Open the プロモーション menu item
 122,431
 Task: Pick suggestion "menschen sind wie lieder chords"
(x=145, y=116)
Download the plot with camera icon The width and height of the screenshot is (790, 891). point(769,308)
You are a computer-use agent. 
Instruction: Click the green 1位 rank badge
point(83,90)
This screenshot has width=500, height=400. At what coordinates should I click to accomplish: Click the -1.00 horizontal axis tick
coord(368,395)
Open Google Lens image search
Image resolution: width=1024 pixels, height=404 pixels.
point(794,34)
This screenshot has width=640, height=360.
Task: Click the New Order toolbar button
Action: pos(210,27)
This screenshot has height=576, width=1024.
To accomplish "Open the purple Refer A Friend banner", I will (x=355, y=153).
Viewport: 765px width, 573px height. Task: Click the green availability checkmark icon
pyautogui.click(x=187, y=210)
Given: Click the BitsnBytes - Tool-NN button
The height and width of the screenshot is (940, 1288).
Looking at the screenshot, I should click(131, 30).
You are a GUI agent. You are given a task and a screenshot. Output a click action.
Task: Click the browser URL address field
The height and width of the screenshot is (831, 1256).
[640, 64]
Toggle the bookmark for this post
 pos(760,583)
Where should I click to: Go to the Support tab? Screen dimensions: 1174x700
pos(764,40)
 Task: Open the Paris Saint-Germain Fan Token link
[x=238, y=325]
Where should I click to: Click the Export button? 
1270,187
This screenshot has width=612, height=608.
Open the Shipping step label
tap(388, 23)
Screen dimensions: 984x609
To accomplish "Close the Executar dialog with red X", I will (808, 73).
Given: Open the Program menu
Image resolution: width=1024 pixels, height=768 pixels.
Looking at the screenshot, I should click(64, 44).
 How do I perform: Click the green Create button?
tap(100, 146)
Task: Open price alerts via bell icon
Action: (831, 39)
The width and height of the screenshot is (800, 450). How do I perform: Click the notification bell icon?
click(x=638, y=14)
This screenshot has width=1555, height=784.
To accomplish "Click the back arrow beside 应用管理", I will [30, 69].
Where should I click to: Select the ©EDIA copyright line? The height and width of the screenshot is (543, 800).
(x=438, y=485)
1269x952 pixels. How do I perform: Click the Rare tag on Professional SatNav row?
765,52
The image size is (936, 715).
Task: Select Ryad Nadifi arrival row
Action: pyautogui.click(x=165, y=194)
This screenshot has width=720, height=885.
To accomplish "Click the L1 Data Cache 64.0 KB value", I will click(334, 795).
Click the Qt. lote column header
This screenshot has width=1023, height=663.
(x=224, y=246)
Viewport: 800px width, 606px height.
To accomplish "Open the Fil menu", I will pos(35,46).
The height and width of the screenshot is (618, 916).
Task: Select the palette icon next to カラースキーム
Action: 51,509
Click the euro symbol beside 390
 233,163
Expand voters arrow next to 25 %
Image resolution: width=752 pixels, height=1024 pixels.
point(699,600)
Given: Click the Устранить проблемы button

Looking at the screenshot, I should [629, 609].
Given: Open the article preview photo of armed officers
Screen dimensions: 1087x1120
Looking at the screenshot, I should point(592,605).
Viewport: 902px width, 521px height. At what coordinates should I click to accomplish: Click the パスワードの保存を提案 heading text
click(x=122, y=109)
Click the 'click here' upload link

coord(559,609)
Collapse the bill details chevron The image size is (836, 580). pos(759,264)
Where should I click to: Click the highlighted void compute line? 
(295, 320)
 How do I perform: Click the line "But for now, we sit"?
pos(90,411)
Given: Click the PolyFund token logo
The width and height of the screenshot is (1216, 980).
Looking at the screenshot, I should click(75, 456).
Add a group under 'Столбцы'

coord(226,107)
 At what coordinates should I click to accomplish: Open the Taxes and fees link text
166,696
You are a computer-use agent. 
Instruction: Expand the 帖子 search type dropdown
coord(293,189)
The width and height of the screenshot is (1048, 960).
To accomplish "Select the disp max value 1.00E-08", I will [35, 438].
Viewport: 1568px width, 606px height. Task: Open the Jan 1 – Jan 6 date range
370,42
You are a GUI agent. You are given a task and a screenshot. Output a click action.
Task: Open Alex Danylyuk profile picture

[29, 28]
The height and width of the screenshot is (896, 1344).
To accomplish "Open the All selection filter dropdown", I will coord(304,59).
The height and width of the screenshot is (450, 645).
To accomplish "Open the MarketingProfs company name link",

§

→ EXERCISE AIM:
Search the listing above for "with" and copy every line that holds it.

→ EXERCISE ANSWER:
Download the plot with camera icon The width and height of the screenshot is (790, 891). point(769,308)
To accomplish "Close the Executar dialog with red X", I will (808, 73).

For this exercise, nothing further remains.